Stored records
▽

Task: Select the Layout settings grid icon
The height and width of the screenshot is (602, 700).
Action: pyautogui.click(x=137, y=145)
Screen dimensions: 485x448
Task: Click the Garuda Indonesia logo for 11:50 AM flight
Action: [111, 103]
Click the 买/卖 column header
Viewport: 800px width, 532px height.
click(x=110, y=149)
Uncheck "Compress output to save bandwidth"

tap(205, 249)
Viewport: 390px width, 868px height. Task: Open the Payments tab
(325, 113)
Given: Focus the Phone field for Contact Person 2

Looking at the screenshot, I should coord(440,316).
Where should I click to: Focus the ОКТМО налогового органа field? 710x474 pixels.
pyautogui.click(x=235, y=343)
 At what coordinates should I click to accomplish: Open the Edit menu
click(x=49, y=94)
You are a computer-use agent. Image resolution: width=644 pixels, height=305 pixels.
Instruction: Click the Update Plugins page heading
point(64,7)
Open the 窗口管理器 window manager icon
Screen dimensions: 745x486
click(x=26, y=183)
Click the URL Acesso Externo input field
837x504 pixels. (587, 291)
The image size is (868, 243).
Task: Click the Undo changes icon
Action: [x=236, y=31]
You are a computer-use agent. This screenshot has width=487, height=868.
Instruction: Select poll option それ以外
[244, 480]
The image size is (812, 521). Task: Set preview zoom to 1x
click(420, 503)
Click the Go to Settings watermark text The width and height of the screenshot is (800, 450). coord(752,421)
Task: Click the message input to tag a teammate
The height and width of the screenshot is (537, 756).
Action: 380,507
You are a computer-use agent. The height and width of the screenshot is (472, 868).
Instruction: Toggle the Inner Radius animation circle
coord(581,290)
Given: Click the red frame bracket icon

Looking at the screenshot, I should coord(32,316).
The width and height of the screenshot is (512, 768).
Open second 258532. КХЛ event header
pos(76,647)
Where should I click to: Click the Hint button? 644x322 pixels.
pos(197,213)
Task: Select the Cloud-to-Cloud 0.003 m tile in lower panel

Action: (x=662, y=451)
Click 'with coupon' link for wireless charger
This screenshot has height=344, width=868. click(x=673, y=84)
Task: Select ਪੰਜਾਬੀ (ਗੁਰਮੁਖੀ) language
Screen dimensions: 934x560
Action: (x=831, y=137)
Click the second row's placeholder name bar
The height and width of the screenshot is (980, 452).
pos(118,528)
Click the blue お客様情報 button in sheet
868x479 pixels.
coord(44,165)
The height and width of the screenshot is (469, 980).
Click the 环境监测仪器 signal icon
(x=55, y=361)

△

◆ TASK OBJECTIVE
Return exactly the lines in the records above, beginning with the one that holds "The height and width of the screenshot is (469, 980)." and ending with the last.

◆ REPLY TO THE EXERCISE
The height and width of the screenshot is (469, 980).
Click the 环境监测仪器 signal icon
(x=55, y=361)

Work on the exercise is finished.